[Stored data]
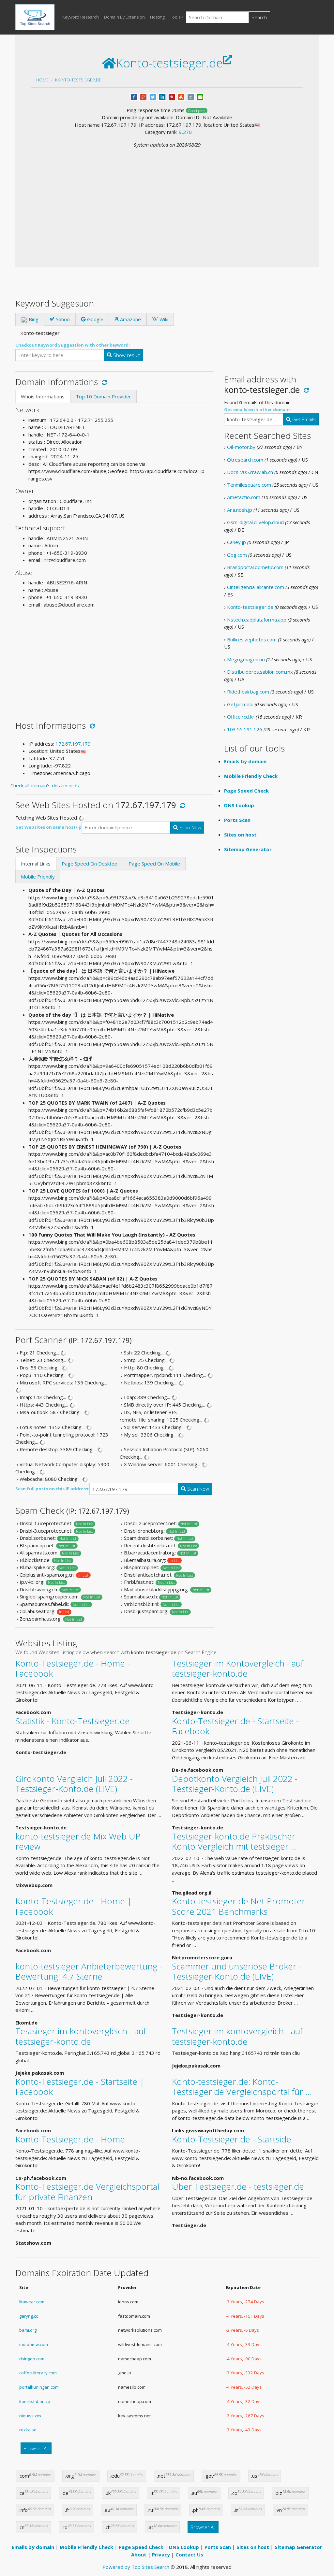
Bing (32, 319)
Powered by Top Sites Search (135, 2567)
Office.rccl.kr (240, 716)
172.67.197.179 (73, 743)
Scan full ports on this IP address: (52, 1489)
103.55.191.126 (244, 729)
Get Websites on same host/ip (48, 827)
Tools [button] (175, 17)
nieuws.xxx (30, 2416)
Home (42, 80)
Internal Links (36, 863)
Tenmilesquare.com (249, 484)
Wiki (163, 319)
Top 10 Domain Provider (103, 396)
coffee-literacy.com (38, 2373)
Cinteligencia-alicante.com (255, 587)
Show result (126, 355)
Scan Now (189, 827)
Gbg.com (237, 554)
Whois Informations (43, 396)
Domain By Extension (124, 17)
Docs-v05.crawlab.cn (250, 472)
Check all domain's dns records (44, 785)
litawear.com (31, 2302)
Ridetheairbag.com (248, 691)
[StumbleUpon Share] (181, 96)
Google (94, 319)
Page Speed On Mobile (154, 863)
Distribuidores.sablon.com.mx (260, 671)
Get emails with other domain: (257, 409)
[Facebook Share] (134, 96)
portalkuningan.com (39, 2387)
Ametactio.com (243, 497)
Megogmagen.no (246, 659)
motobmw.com (33, 2344)
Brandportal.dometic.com (255, 567)
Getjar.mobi (240, 704)
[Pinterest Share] (172, 96)
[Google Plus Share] (143, 96)
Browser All (36, 2448)
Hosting (157, 17)
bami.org (28, 2330)
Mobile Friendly (38, 876)
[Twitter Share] (153, 96)
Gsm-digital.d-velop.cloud (255, 522)
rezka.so (28, 2430)
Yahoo (62, 319)
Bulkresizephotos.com (252, 639)
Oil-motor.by (241, 447)
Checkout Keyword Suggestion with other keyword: (72, 345)
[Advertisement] (167, 197)
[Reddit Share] (191, 96)
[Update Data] (103, 382)
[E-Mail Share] (200, 96)
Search (259, 17)
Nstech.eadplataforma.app (256, 619)
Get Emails (303, 419)
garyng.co (28, 2316)
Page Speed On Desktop (89, 863)
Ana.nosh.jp (239, 510)
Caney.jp (236, 542)
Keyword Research (80, 17)
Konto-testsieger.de (78, 80)
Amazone (130, 319)
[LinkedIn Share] (162, 96)
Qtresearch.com (245, 459)
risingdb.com (31, 2359)
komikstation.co (34, 2401)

Exercise.
Return only the part of the records above that opens with the line containing "motobmw.com (33, 2344)" and closes with the line containing "Gsm-digital.d-velop.cloud (255, 522)", ends included.

Response box.
motobmw.com (33, 2344)
Brandportal.dometic.com (255, 567)
Getjar.mobi (240, 704)
[Pinterest Share] (172, 96)
[Google Plus Share] (143, 96)
Browser All (36, 2448)
Hosting (157, 17)
bami.org (28, 2330)
Mobile Friendly (38, 876)
[Twitter Share] (153, 96)
Gsm-digital.d-velop.cloud (255, 522)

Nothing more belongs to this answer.